Though the attraction's program was changed weekly, the  Naval Exhibit replayed in miniature, the major nautical battles from the 1898 Spanish-American War.
This  most realistic and thrilling production of Naval Battles   including Battle of Santiago Bay,  Manilla, and Port Arthur were  displayed on a huge football-sized basin of water 300 x 180 feet and about   3 foot deep.

28  `Miniature' ships which varied from twelve to twenty-one feet, included"  eight battleships, six cruisers, six  torpedo boats and a single submarine.  Though the steel ships were run by electric motors (storage batteries),  operators inside the crafts helped control them.

During every  100 working guns on the boats fired 20,000 shells. During each battle, two ships  were blown up and one was left burning.

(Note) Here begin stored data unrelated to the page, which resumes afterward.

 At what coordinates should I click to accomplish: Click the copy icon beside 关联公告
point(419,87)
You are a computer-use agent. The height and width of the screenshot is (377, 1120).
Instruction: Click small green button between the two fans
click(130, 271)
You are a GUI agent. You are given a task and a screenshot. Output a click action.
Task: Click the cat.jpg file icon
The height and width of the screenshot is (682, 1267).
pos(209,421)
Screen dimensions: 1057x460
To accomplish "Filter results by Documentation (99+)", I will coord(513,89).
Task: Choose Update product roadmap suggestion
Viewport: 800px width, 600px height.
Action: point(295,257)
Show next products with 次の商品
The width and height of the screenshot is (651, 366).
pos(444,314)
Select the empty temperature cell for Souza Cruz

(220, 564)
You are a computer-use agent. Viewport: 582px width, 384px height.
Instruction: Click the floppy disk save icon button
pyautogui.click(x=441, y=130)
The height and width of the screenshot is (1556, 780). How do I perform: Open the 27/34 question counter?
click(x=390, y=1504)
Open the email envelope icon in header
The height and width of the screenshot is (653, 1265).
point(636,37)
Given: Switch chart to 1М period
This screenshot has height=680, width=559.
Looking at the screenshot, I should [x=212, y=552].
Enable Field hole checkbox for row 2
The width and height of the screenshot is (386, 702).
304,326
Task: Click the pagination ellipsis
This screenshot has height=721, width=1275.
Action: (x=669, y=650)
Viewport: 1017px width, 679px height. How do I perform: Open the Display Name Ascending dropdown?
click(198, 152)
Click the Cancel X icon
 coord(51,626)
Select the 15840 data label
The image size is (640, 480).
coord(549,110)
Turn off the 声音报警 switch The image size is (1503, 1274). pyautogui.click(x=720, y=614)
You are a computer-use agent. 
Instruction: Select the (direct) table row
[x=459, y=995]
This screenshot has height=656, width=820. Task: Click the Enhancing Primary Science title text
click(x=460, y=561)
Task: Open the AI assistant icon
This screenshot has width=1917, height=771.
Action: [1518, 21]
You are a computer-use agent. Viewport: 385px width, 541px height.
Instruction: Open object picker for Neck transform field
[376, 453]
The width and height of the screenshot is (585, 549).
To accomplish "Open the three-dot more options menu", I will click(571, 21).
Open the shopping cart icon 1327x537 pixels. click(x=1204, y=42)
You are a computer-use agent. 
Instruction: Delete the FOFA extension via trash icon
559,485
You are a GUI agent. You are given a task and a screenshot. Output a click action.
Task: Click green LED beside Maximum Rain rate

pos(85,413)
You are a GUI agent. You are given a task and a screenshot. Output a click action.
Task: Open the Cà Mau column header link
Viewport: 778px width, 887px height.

On August 3rd, 1904, James Newsby was blown out of the water when the miniature warship,  The Olympia,  (which in reality was Commodore George Dewey's flagship during The Battle of Manila Bay),
accidentally hit an underground mine. Newsby, the operator of the Olympia,  was taken out of the water on a stretcher, to the applause of the  crowd that had thought it was part of the proceedings.  This was the only major mishap documented from this attraction.


BOYNTON'S NAVAL EXHIBIT
Exhibit Statistics

Price of Admission-   adults 25¢,  50¢ reserved, 75¢ private seats (25 cents children).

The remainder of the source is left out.